[READING TEXT]
Faculty & Staff Accomplishments

We are excited to share recent accomplishments from faculty and staff members at our campuses around the world.

Accomplishments are listed by date of achievement in reverse chronological order, with the most recent first.

Robert Alexander

College of Arts and Sciences

Robert G. Alexander, Ph.D., assistant professor of psychology and counseling, has been awarded an NIH Support for Research Excellence (SuRE) R16 grant as principal investigator. The project, The Effects of Cue Precision on Medical Imaging Interpretation, was awarded on August 12, 2025, and it will investigate how radiologists interpret complex medical images when aided by artificial intelligence, using eye-tracking data to optimize how visual cues are delivered. In parallel, the grant supports the Human Factors And Neuroscience Lab’s student-centered training model as a pipeline for student success.

Colleen Kirk

School of Management

Colleen P. Kirk, D.P.S., professor of marketing, published an article, entitled "How Concealing Sharing Economy Ratings Undermines Consumers' Trustworthiness and Appeal Across Digital Spaces," in Journal of Consumer Behaviour, an A-level marketing journal, on August 12, 2025. People in the sharing economy are often rated for their behavior, and those ratings now appear on other platforms. For example, an Uber rating can appear on a dating app. Across four experiments, the researchers find that hiding such a rating can make someone seem less trustworthy or appealing. These results suggest that sharing economy ratings influence reputations beyond their original platforms and that keeping them private can backfire.

Colleen Kirk

School of Management

Colleen P. Kirk, D.P.S., professor of marketing, published an article entitled "Maybe don't say 'maybe': How and why invitees fail to realize that they should not respond to invitations with a 'maybe'," in the Journal of Experimental Social Psychology on August 7, 2025. This journal is a top-quality journal in business and one of the top journals in social psychology. In this research, Kirk and her coauthors show that invitees often choose to say “maybe” instead of “no” to social invitations because they mistakenly believe it’s what inviters prefer, when in fact, inviters feel more disrespected by indecision than by direct rejection.

[TASK INSTRUCTIONS]
a) Edit the accomplishments page by giving everything from "Robert Alexander" down to "for student success." again, with "radiologists" replaced by "clinicians".
b) According to the accomplishments page, on what date was Colleen P. Kirk's article in the Journal of Experimental Social Psychology published?
c) State whether each statement agrees with the accomplishments page, answering yes or no and quoting the deciding words: (i) The accomplishments are listed with the oldest first. (ii) Robert G. Alexander's grant project uses eye-tracking data. (iii) The Journal of Consumer Behaviour article reports findings from four experiments.
The rows that follow have no connection to the accomplishments page.

Source data
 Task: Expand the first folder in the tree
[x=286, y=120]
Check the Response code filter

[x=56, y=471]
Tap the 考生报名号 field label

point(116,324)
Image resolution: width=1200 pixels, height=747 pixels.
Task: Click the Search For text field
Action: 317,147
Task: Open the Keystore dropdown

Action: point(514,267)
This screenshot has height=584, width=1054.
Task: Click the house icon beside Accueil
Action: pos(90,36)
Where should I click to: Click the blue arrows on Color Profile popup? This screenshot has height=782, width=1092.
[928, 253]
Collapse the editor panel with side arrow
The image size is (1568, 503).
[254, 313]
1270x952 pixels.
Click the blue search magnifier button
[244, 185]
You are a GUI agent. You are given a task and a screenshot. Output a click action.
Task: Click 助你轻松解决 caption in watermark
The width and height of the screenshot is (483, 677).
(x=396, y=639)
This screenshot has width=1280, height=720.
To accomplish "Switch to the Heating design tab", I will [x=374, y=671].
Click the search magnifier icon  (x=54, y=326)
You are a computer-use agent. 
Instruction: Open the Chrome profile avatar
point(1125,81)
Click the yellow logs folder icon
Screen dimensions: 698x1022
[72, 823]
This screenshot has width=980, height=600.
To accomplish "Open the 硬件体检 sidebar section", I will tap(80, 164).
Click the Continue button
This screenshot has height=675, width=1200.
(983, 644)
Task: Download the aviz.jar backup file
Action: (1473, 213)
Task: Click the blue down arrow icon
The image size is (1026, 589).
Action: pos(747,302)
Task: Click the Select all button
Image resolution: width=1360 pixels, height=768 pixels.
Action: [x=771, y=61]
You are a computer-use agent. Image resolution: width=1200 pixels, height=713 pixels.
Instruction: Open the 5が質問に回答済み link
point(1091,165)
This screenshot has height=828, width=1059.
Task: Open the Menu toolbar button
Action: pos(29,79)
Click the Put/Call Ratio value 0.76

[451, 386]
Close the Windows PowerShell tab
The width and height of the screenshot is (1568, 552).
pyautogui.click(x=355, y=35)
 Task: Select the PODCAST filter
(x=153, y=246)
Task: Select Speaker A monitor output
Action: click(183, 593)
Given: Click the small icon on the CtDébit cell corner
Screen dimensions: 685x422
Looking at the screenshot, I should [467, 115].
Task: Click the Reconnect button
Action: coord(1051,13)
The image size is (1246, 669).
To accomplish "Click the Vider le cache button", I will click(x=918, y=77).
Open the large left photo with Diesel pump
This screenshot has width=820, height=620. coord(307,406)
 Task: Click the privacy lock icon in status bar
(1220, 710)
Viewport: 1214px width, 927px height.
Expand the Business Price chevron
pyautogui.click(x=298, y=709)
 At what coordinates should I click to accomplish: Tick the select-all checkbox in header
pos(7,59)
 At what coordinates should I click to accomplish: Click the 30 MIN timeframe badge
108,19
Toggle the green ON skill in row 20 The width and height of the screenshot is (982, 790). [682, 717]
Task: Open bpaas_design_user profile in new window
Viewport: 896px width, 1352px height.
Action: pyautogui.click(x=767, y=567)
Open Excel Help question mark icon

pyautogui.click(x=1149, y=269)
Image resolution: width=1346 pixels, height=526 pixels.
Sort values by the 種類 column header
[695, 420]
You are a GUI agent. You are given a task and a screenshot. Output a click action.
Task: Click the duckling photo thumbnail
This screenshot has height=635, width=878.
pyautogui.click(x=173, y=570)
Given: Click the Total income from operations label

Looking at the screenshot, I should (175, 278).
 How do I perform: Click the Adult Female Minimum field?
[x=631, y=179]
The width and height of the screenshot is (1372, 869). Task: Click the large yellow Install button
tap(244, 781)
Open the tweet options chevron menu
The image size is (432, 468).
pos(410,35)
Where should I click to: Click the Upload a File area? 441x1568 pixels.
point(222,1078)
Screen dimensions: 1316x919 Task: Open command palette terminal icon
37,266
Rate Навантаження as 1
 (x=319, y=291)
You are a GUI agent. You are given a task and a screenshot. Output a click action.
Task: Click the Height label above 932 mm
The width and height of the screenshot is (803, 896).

[EXPECTED OUTPUTS]
a)
Robert Alexander

College of Arts and Sciences

Robert G. Alexander, Ph.D., assistant professor of psychology and counseling, has been awarded an NIH Support for Research Excellence (SuRE) R16 grant as principal investigator. The project, The Effects of Cue Precision on Medical Imaging Interpretation, was awarded on August 12, 2025, and it will investigate how clinicians interpret complex medical images when aided by artificial intelligence, using eye-tracking data to optimize how visual cues are delivered. In parallel, the grant supports the Human Factors And Neuroscience Lab’s student-centered training model as a pipeline for student success.

b) August 7, 2025.

c)
(i) No: "with the most recent first."
(ii) Yes: "using eye-tracking data to optimize how visual cues are delivered."
(iii) Yes: "Across four experiments, the researchers find that hiding such a rating can make someone seem less trustworthy or appealing."